Als Valencia dann nach dem Tod des Cid von den Mauren belagert wurde, kam Alfonso mit einem Heer nach Valencia, um die belagerten Kastilier zu befreien. Er entsetzte die Stadt aber nicht, sondern führte die Kastilier zurück nach Kastilien. Das Heer war also groß genug, um zu verhindern, dass die Almoraviden es angriffen. Mit der Stadt im Rücken hätte Alfonso also eine ähnliche Schlacht schlagen können, wie anderhalb Jahrzehnte zuvor in az-Zallaqa, seinem ersten Treffen mit den Almoraviden, nur diesmal unter veränderten Vorzeichen - damals belagerte
er Badajoz und die Andalusier und Almoraviden hatten eine Stadt im Rücken und Alfonso erlebte die schwerste Niederlage seiner Amtszeit (außer vielleicht die Schlacht von Úcles, in der sein Sohn und Thronfolger umkam, wo Alfonso selbst aber altersbedingt nicht mehr anwesend war).

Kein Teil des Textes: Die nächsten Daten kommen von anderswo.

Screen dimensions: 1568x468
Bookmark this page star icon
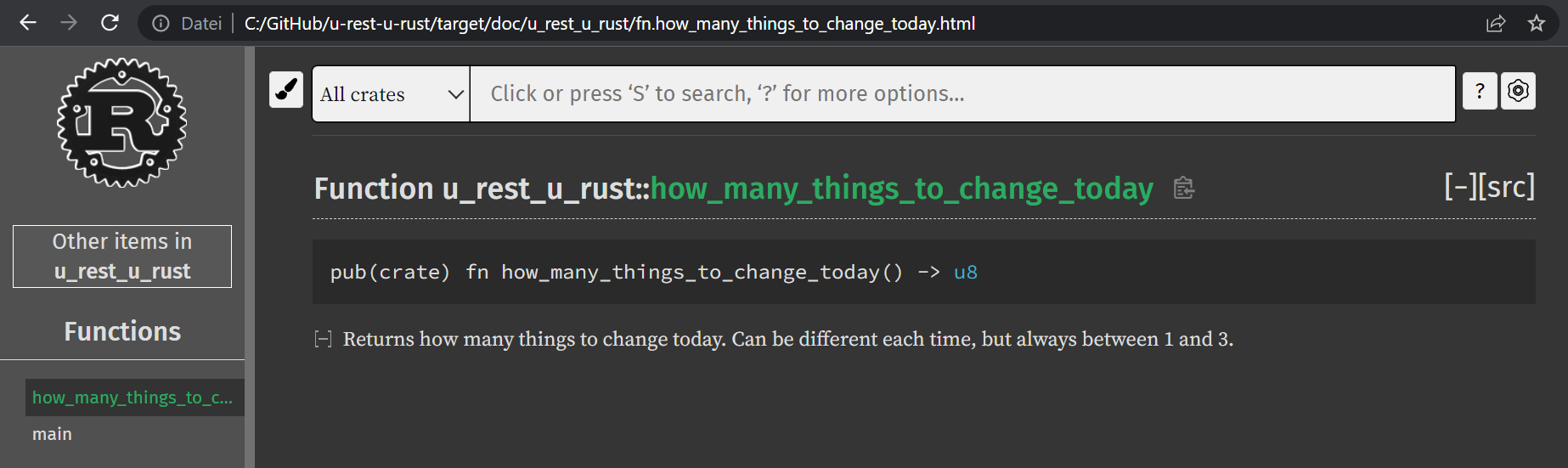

Für Alfonso dürften mehrere Gründe gegen den Erhalt Valencias (Balansiyyas) gesprochen haben:
1.) Seine Feindschaft gegenüber dem Cid
2.) Die unsichere Lage der Stadt. Im Prinzip wäre ihre Versorgung davon abhängig gewesen, dass Zaragoza sich weiterhin der Almoraviden würde erwehren können und sich gegenüber Kastilien neutral bzw. freundschaftlich verhielte.
Die These von den verweichlichten Andalusiern will ich auch nicht teilen.